WHAT YOU ARE ASKED TO DO ▸ Nothing but the text of the records should come back; copy it exactly and leave the pictures out.

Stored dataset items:
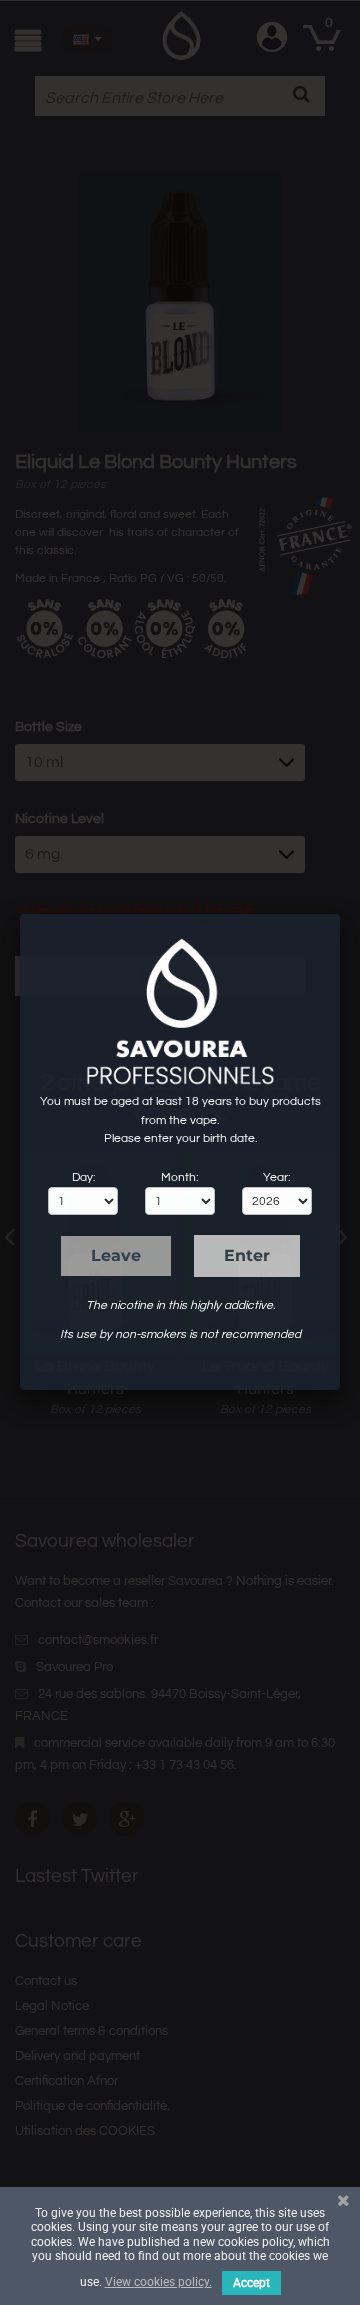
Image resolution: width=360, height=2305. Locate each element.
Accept (251, 2283)
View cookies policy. (158, 2282)
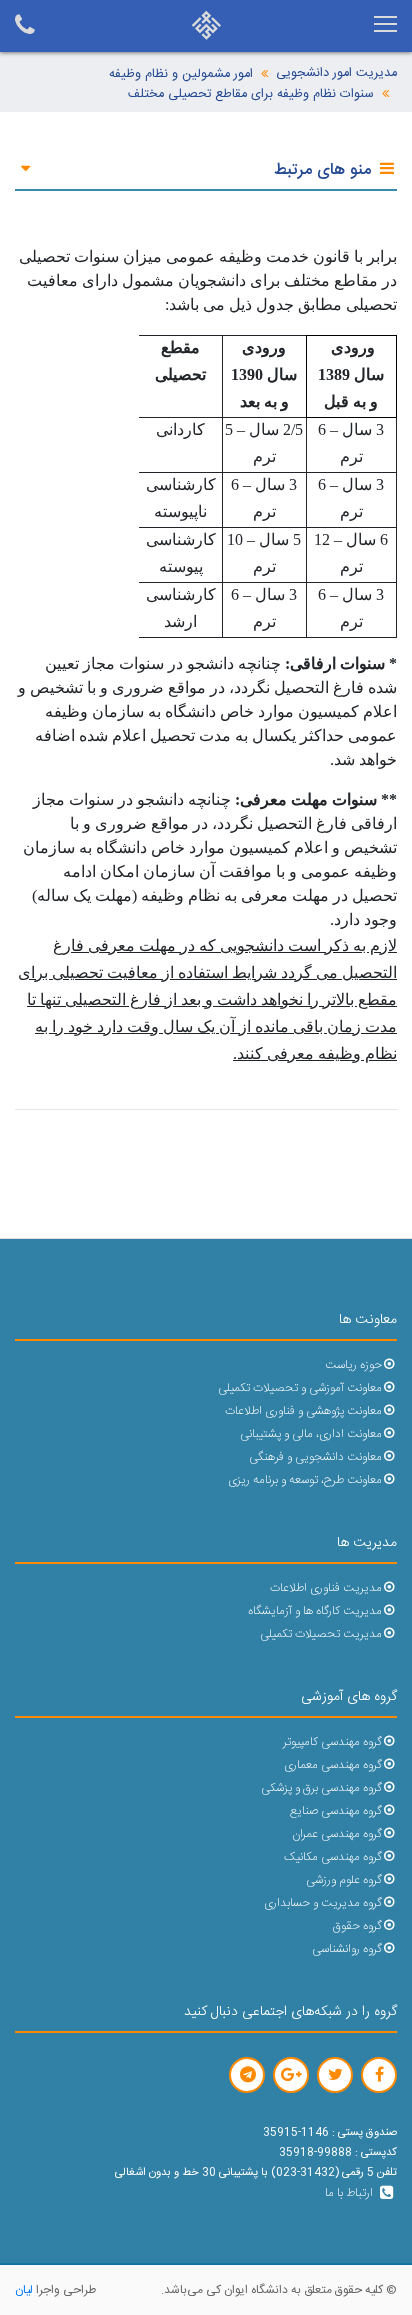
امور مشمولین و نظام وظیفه (181, 74)
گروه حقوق (357, 1926)
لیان (24, 2290)
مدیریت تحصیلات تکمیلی (321, 1634)
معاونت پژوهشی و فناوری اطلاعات (303, 1411)
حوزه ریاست (353, 1365)
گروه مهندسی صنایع (336, 1811)
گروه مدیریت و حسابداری (323, 1903)
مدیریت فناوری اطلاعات (326, 1588)
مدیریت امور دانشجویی (336, 73)
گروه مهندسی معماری (333, 1765)
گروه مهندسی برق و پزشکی (321, 1788)
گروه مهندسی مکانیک (333, 1857)
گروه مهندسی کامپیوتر (332, 1742)
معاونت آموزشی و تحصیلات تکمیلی (300, 1388)
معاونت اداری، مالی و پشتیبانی (311, 1434)
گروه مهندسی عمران (337, 1834)
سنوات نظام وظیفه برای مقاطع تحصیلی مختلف (251, 94)
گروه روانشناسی (347, 1949)
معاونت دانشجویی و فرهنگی (315, 1457)
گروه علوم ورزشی (344, 1880)
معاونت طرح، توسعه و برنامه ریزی (305, 1480)
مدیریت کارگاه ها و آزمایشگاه (315, 1611)
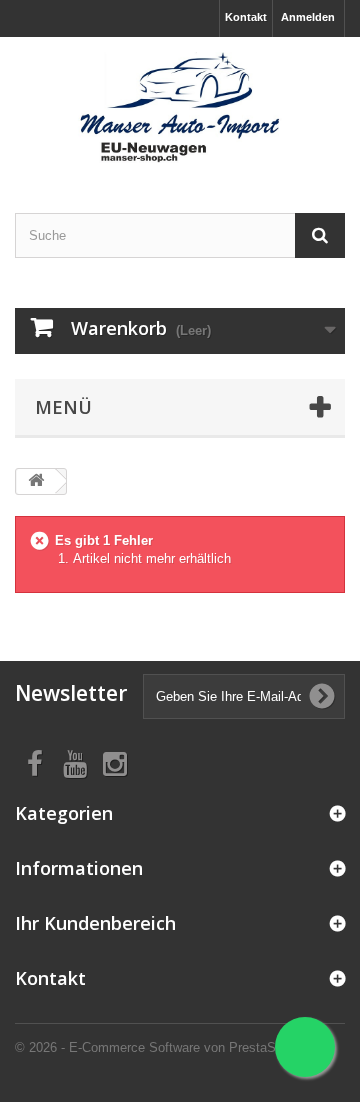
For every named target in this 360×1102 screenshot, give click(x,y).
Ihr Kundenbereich (95, 923)
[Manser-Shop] (180, 107)
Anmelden (308, 17)
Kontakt (246, 17)
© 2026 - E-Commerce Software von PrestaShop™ (162, 1047)
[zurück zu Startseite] (36, 481)
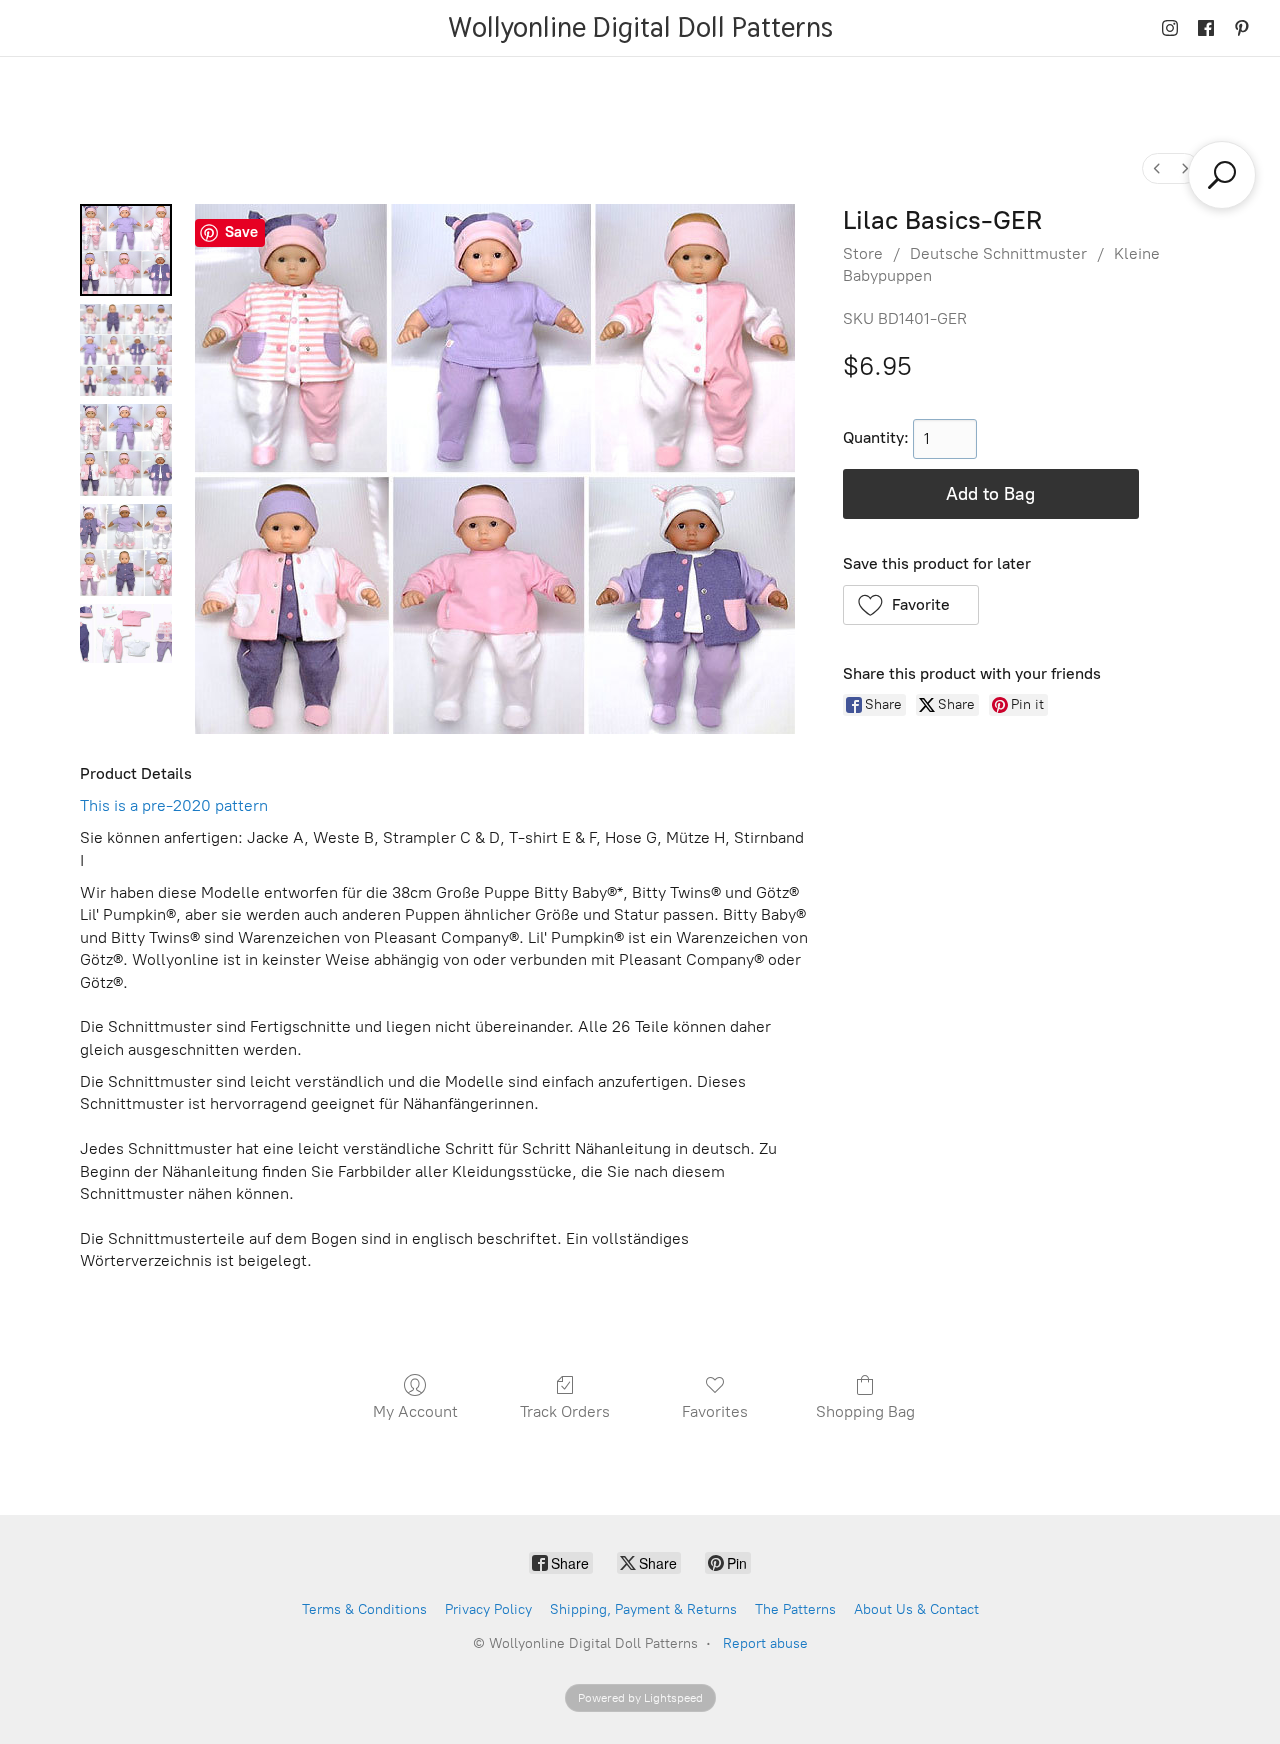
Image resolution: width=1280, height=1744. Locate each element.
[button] (911, 605)
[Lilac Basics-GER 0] (126, 250)
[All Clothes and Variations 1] (126, 350)
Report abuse (765, 1643)
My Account (415, 1411)
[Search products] (1222, 175)
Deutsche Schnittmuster (998, 253)
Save (241, 232)
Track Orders (565, 1411)
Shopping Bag (865, 1411)
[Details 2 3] (126, 550)
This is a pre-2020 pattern (174, 805)
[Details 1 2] (126, 450)
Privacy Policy (488, 1609)
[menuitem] (1157, 168)
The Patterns (795, 1609)
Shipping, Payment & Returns (643, 1609)
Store (863, 253)
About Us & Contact (916, 1609)
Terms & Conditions (364, 1609)
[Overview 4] (126, 633)
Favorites (715, 1411)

RESPONSE BELOW ▸
Image resolution: width=360, height=2305. Locate each element.
Accept (251, 2283)
View cookies policy. (158, 2282)
امور مشمولین و نظام وظیفه (181, 74)
گروه حقوق (357, 1926)
لیان (24, 2290)
مدیریت تحصیلات تکمیلی (321, 1634)
معاونت پژوهشی و فناوری اطلاعات (303, 1411)
حوزه ریاست (353, 1365)
گروه مهندسی صنایع (336, 1811)
گروه مدیریت و حسابداری (323, 1903)
مدیریت فناوری اطلاعات (326, 1588)
مدیریت امور دانشجویی (336, 73)
گروه مهندسی معماری (333, 1765)
گروه مهندسی برق و پزشکی (321, 1788)
گروه مهندسی مکانیک (333, 1857)
گروه مهندسی کامپیوتر (332, 1742)
معاونت آموزشی و تحصیلات تکمیلی (300, 1388)
معاونت اداری، مالی و پشتیبانی (311, 1434)
گروه مهندسی عمران (337, 1834)
سنوات نظام وظیفه برای مقاطع تحصیلی مختلف (251, 94)
گروه روانشناسی (347, 1949)
معاونت دانشجویی و فرهنگی (315, 1457)
گروه علوم ورزشی (344, 1880)
معاونت طرح، توسعه و برنامه ریزی (305, 1480)
مدیریت کارگاه ها و آزمایشگاه (315, 1611)
For every named target in this 360×1102 screenshot, give click(x,y).
Ihr Kundenbereich (95, 923)
[Manser-Shop] (180, 107)
Anmelden (308, 17)
Kontakt (246, 17)
© 2026 - E-Commerce Software von PrestaShop™ (162, 1047)
[zurück zu Startseite] (36, 481)
Image resolution: width=1280, height=1744. Locate each element.
[button] (911, 605)
[Lilac Basics-GER 0] (126, 250)
[All Clothes and Variations 1] (126, 350)
Report abuse (765, 1643)
My Account (415, 1411)
[Search products] (1222, 175)
Deutsche Schnittmuster (998, 253)
Save (241, 232)
Track Orders (565, 1411)
Shopping Bag (865, 1411)
[Details 2 3] (126, 550)
This is a pre-2020 pattern (174, 805)
[Details 1 2] (126, 450)
Privacy Policy (488, 1609)
[menuitem] (1157, 168)
The Patterns (795, 1609)
Shipping, Payment & Returns (643, 1609)
Store (863, 253)
About Us & Contact (916, 1609)
Terms & Conditions (364, 1609)
[Overview 4] (126, 633)
Favorites (715, 1411)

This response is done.